A farmer extracts opium gum from his poppy plants, high in the Sierra Madre del Sur in Guerrero state. The goma, which is produced by the bulb at the center of the flower, can be harvested every three to four months. A single kilo of raw opium gum can sell for up to 15,000 pesos ($930) per kilo – making poppies far more lucrative than any other crop grown in these mountains.

photo of people with guns
Members of the Indigenous community police force known as FUSDEG while on patrol near the town of San Juan del Reparo. FUSDEG was formed last January to combat cartel forces that have invaded rural towns and villages. Since then, FUSDEG has seized several large shipments of opium and marijuana. Firefights with cartel sicarios (hitman) have cost at least 14 FUSDEG officers their lives in 2015.

photo of a blockade
Pickup trucks block the road during a standoff between FUSDEG and alleged cartel-affiliated foot soldiers (pictured). This incident was part of a two-day running battle that left eight FUSDEG fighters and two sicarios dead.
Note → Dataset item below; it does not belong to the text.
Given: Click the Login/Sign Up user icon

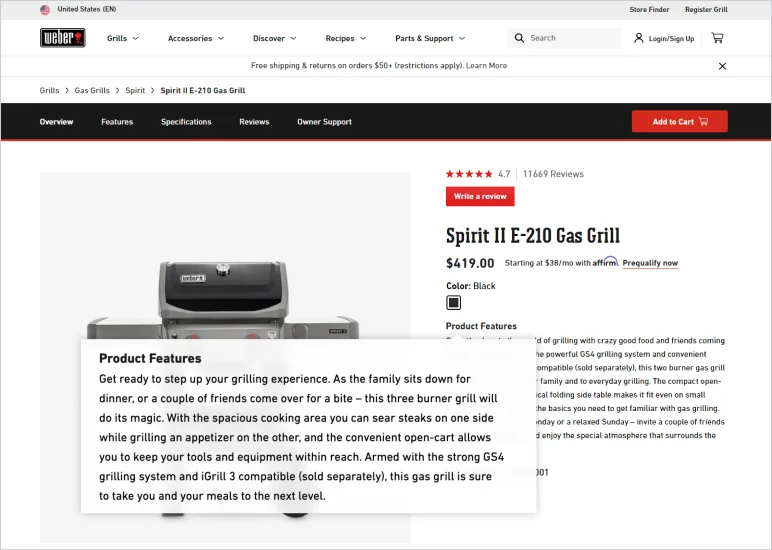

The clash occurred along I95, part of the so-called “Heroin Highway,” which connects drug production centers in Guerrero’s highlands with the vital port city of Acapulco on the Pacific coast.

photo of a crime scene
FUSDEG troops inspect a community police truck that was struck by more than one hundred rounds during an ambush by alleged cartel forces – which killed the driver and two other passengers.

photo of people grieving over shawl-wrapped bodies
Grieving family members mourn FUSDEG members killed by sicario gunfire. “The government has abandoned us,” says FUSDEG commissioner Salvador Alanís. “We have to protect our own communities against the cartels, because if we don’t – nobody will. We’re the first – and last – line of defense.”

photo of women walking
Two Nahuas women leave a press conference for the families of kidnapping victims in the town of Chilapa de Álvarez. Killings and abductions by rival cartel factions have led to a murder rate of 54 per 100,000 – more than 4 times the average in Mexico – in Chilapa’s largely Indigenous community.

photo of a macabre shrine
A shrine to Santa Muerta, the Saint of Death, on the outskirts of Chilapa. Control of the town is of primary importance to local gangs because it sits at an important crossroads for opium shipments coming down from the mountains. Chilapa was the scene of cartel battle this past May, when 300 gunmen invaded the town to hunt down their competition. At least 30 innocent bystanders – many of them Indigenous – were killed during five days of gang rule.

photo of people in masks spray-painting graffiti
Members of the Ayotzinapa Normal School – which specializes in training teachers for work with Guerrero’s Indigenous communities – during a march in the state capital of Chilpancingo, to protest the abduction of 43 of their classmates by an alliance of state police and cartel forces last September.

photo of a woman cooking
A Nahuas woman cooks on a homemade range near the poppy-producing village of Filos de Caballos. Poppy production is seen by many Native farmers as the only way to escape poverty, but the illicit plants come with their own risks. The cartel buyers are armed and dangerous, and sometimes demand the goma without paying for it. Aerial spraying campaigns by the government pose another threat – the toxins designed to eradicate poppies often poison watersheds, destroy legal crops, and induce erosion by decimating forest cover.

photo of a man working on a makeshift chaingun
A FUSDEG gunsmith checks the firing mechanism on a weapon in his workshop.

photo of a hand-drawn sign
A sign outside the FUSDEG headquarters in Petaquillas reads: “Get out, Narco-government, from the communities of Guerrero!”

photo of armed men, some wearing bulletproof vests, sitting on the back of a pickup truck
A FUSDEG unit prepares to leave the Petaquillas base to provide backup for an outpost under attack by alleged cartel forces in the town of Ocotito. “The Rojos, Ardillos, Guerreros Unidos and the Familia Michoacana are all active in our territories,” FUSDEG Commissioner Salvador Alanis says, referring to the various cartels. “The cartels have the money to buy off the politicians, to purchase the best, high-powered weapons, and the newest trucks and cars. But we have the will of [our] communities behind us. And that’s something that can’t be bought – it can only be earned.”